PROBLEM REQUIREMENTS: How many lines in the listing below hold the word "computer"? Answer with the number only.

EXTRACTED MATERIAL:
══════════════════════════════

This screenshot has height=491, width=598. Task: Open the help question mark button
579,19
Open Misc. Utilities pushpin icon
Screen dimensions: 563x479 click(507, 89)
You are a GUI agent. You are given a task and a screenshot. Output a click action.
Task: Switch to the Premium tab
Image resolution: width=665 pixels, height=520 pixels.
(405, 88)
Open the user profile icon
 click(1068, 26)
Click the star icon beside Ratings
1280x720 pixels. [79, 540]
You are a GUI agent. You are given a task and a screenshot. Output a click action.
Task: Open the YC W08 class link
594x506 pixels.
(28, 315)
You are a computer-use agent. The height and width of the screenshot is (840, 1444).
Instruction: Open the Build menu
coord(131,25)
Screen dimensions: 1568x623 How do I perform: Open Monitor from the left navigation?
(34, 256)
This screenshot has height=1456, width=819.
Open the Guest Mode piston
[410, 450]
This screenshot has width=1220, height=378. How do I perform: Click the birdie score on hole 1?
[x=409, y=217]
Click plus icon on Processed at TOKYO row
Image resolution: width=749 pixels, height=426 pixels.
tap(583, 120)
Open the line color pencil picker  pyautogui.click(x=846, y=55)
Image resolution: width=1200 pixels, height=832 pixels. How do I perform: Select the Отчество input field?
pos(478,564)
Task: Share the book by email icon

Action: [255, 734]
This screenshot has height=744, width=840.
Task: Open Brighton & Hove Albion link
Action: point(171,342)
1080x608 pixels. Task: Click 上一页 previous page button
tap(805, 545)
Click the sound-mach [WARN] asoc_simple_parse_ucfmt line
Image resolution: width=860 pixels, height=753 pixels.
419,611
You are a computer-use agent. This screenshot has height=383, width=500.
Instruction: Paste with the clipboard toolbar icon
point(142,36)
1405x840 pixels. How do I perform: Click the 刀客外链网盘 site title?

══════════════════════════════

RESPONSE AREA: 2